* **Complete o seguinte**
[1] Traduza para o inglês a frase "Avançar a confiança e o poder da classe trabalhadora e do campesinato é, portanto, central para a atividade do MST.", que aparece no texto sobre o MST.
[2] Prossiga o texto sobre o MST, escrevendo o trecho que viria logo depois da última frase apresentada.

* **Bloco de texto**
——————————

Em suma, o MST faz parte de um processo de construção da força organizativa e ideológica do campesinato, e trabalha em conjunto com os movimentos sindicais e outras organizações para criar um projeto político de emancipação social. Para isso, o MST tem participado da construção do Projeto Brasil Popular que, como diz Neuri, “pretende consolidar um bloco histórico que promova lutas anticapitalistas, emancipatórias e ganhos econômicos imediatos que atendam às necessidades e interesses da classe trabalhadora”. Avançar a confiança e o poder da classe trabalhadora e do campesinato é, portanto, central para a atividade do MST. Parte desse trabalho tem sido lutar contra a perseguição de Lula.

“As massas populares aprendem e se educam nas mobilizações populares. Ali, no movimento das massas, reside a força política da organização e se qualifica o nível político-ideológico das massas”

——————————

* **Amostra de dados**
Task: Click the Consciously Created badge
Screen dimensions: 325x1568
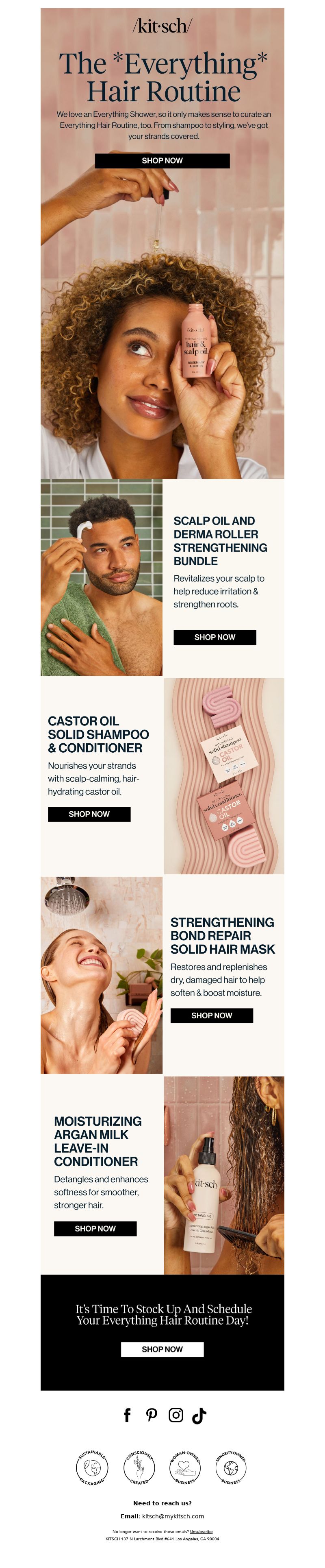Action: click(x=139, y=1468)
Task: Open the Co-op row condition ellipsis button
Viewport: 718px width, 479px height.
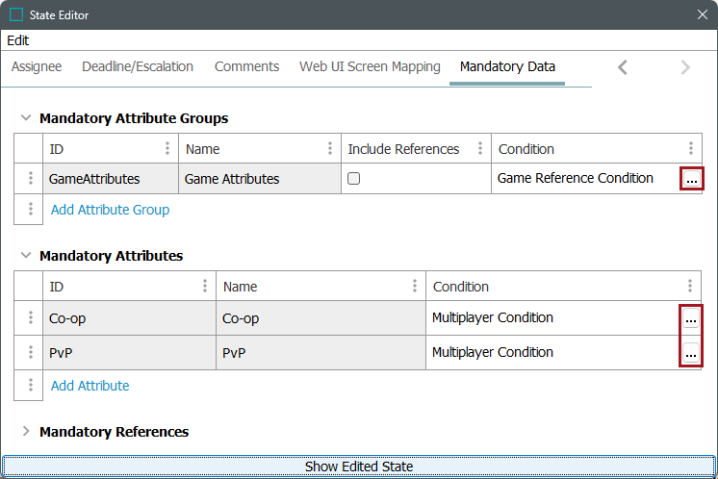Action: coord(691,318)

——————————

* **As respostas**
[1] Advancing the confidence and power of the working class and the peasantry is therefore central to the MST's activity.

[2]
Em 1962-1963, enquanto o Brasil era governado por uma formação de centro-esquerda liderada pelo presidente João Goulart, o clima no país era voltado para mudanças e possibilidades. Nesse período, o poeta amazônico Thiago de Mello (1926-2022) escreveu “Madrugada camponesa”, que refletia sobre o trabalho árduo do campesinato para plantar não apenas alimentos, mas também esperança. Quando o poema foi publicado em 1965, em um livro chamado Faz escuro mas eu canto, a situação política no Brasil mudou depois que um golpe liderado pelos EUA derrubou Goulart e levou os militares ao poder em 1964. O verso do poema “está escuro, mas eu canto porque a manhã está chegando” assumiu uma nova conotação. No ano seguinte, Nara Leão cantou essas palavras e fez delas um hino da época. Deixamos nossa carta desta semana com o poema de Mello, uma homenagem ao campesinato e à luta contra a ditadura do poder, do privilégio e da propriedade.

Madrugada camponesa,
faz escuro ainda no chão,
mas é preciso plantar.
A noite já foi mais noite,
a manhã já vai chegar.

Não vale mais a canção
feita de medo e arremedo
para enganar solidão.
Agora vale a verdade
cantada simples e sempre,
agora vale a alegria
que se constrói dia a dia
feita de canto e de pão.

Breve há de ser (sinto no ar)
tempo de trigo maduro.
Vai ser tempo de ceifar.
Já se levantam prodígios,
chuva azul no milharal,
estala em flor o feijão,
um leite novo minando
no meu longe seringal.

Já é quase tempo de amor.
Colho um sol que arde no chão,
lavro a luz dentro da cana,
minha alma no seu pendão.
Madrugada camponesa.
Faz escuro (já nem tanto),
vale a pena trabalhar.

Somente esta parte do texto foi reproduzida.